In 2010, the WHO had revised its HIV/AIDS treatment protocol and recommended countries to phase out stavudine as the preferred first-line therapy due to its long-term, irreversible side-effects. The drug causes lipodystrophy, or irregular distribution of fat in the body, resulting in sunken cheeks and buffalo humps at the back and neck. It also damages peripheral nerves, causing numbness and burning pain in hands and feet. WHO had urged countries to move to less toxic alternatives such as zidovudine, tenofovir and abacavir. In line with its recommendations, Kenya, South Africa and a few other countries announced shifting from stavudine to tenofovir over the next five years. Developed countries, including EU nations and the US, have long been using stavudine as the last opted drug.
India’s HIV/AIDS treatment protocol remains unchanged.

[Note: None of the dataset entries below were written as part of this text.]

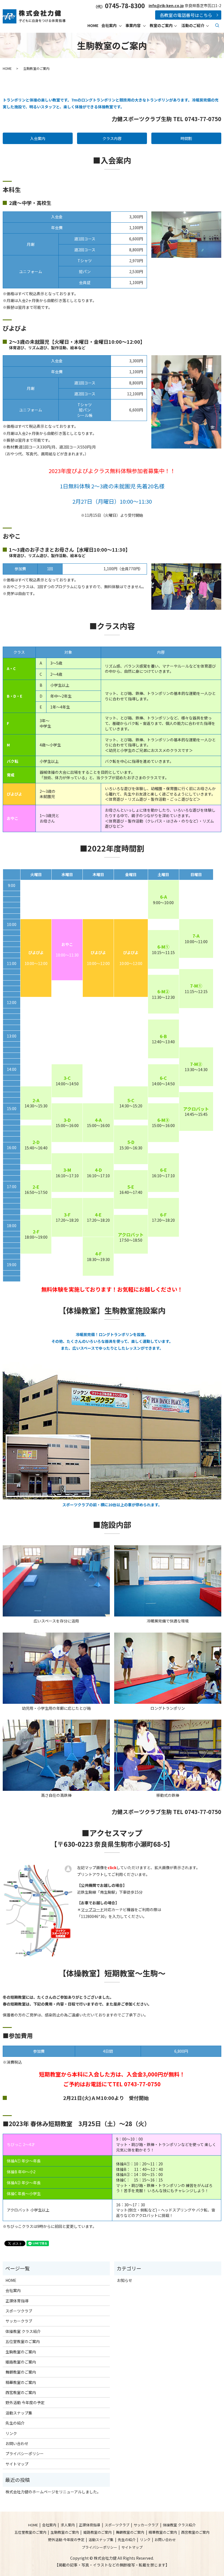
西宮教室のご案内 (20, 2392)
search (217, 25)
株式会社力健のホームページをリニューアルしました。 (53, 2491)
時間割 (186, 138)
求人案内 (68, 2524)
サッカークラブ (18, 2321)
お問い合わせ (16, 2443)
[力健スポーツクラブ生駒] (38, 1910)
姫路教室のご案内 (20, 2362)
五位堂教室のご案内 (22, 2341)
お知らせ (124, 2280)
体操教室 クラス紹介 (23, 2331)
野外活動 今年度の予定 (25, 2402)
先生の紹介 (15, 2423)
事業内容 (133, 25)
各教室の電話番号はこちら (186, 15)
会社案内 (109, 25)
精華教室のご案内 (20, 2382)
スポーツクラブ (18, 2311)
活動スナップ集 (18, 2413)
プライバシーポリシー (24, 2453)
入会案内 (37, 138)
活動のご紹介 (192, 25)
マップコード (92, 1909)
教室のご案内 (161, 25)
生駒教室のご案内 (20, 2351)
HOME (92, 25)
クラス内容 (112, 138)
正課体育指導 (16, 2300)
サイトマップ (16, 2464)
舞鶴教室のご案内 (20, 2372)
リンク (11, 2433)
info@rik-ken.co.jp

The technical resource group of the Union health ministry held a meeting soon after the release of WHO recommendations. It acknowledged the side-effects of stavudine but reached no consensus on phasing it out. Minutes of the meeting show that some members had argued that if all patients on stavudine are shifted to tenofovir, the expenses will nearly double.
As per NACO’s protocol, zidovudine should be given as the first preferred drug. If the patient developes complications like anaemia, stavudine is the option. Tenofovir is the last resort.
But in practice stavudine is always the first choice of doctors, says Loon Gangte of non-profit Delhi Network of Positive People. “In several instances, doctors change the treatment regime to zidovudine or tenofovir only after pressure from patient support groups,” says Shivangi Rai, legal officer with Lawyers Collective. The lawyers group is fighting a public-interest litigation in the Supreme Court to make stavudine the last option in NACO’s treatment protocol.
Doctors say they prefer stavudine and zidovudine because they are bound by the treatment protocol. A member of NACO’s technical resource group, on requesting not to be named, says: “We prefer stavudine as it is well tolerated and requires less monitoring. Besides, only five to seven per cent patients suffer from lipdystrophy and peripheral neuropathy.” Despite repeated queries, NACO refused to divulge the number of patients on stavudine.
Side-effects caused by stavudine mostly goes unreported because NACO does not have a programme to keep vigil on the health complications, says Leena Menghaney, campaign coordinator (India), Medecins Sans Frontieres, an international non-profit that works on access to essential medicines.
Public health activists say it is not just about giving the right drug, but giving the quality of life. With stavudine-induced disfigurement, patients face a double stigma. Anuradha of NAZ Foundation that works with HIV-positive children, adds: “Our children feel alienated in school due to their appearance. It lowers their self-esteem.” Of 16 HIV-positive children at NAZ who get treatment, 14 are on stavudine; eight have developed lipodystrophy.
When anti-HIV programme took off in India in 2004, stavudine was the only option. But now other safer and equally effective options are available, says Menghnany. But doctors often keep shuffling patients between stavudine and zidovudine, even though the patient develops side-effects to both. Patients with frequent regimen changes suffer from virological resistance and increased mortality. It is important to choose the safest treatment regime, she says, adding, tenofovir is the safest available option for adult patients. Studies show though tenofovir can cause renal complications, its risk of side-effects is six times less than that of stavudine.
But tenofovir was not even listed in the tender NACO procured in November.
Rai argues with both global and domestic aid, NACO has no dearth of funding. Bulk order brings down the cost. Studies show tenofovir is cost-effective; treatment cost to reduce further health complications is higher for other drugs (See table: How cost-effective). It has additional advantage, says Menghaney. One needs to take just a pill of tenofovir a day, which improves compliance with the treatment regime.